Gobert’s rapid swing from flippancy to involvement looked a lot like that of the administration. We learned today that the National Security Council within the White House has classified all top-level meetings about the novel coronavirus. This is unusual and, of course, meant the numbers of people in the room was small (you needed a security clearance to be there), and the chance of leaks low, so that much of the official discussion of this public emergency remains secret. Nonetheless, the NSC’s spokesman says that ““From day one of the response to the coronavirus, NSC has insisted on the principle of radical transparency.”
After weeks of downplaying the dangers of Covid-19, the administration today changed its approach. This morning—a million years ago—Dr. Anthony Fauci, a member of the president’s coronavirus task force, repeatedly told the House that the president was wrong to downplay the virus, and then, abruptly, the hearing ended when the expert witnesses were called to a meeting at the White House.
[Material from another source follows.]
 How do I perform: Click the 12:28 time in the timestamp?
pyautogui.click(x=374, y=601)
By afternoon, though, it was no longer possible to stifle bad news: a staffer in the office of Washington Senator Maria Cantwell’s Washington, D.C. office tested positive for the virus, and married actors Rita Wilson and Tom Hanks announced that they have contracted Covid-19. (Their son Chet tweeted a video saying they were both doing well.)
The stock market today officially entered a bear market, which means a falling market (a bull market goes up; a bear market goes down-- I always remember which is which by remembering that a bull tosses things up on its horns while a bear claws things down). A bear market is one that has dropped 20% or more from its peak. By the end of the day, the Dow Jones Industrial Average had dropped 1,464 points, almost 6%.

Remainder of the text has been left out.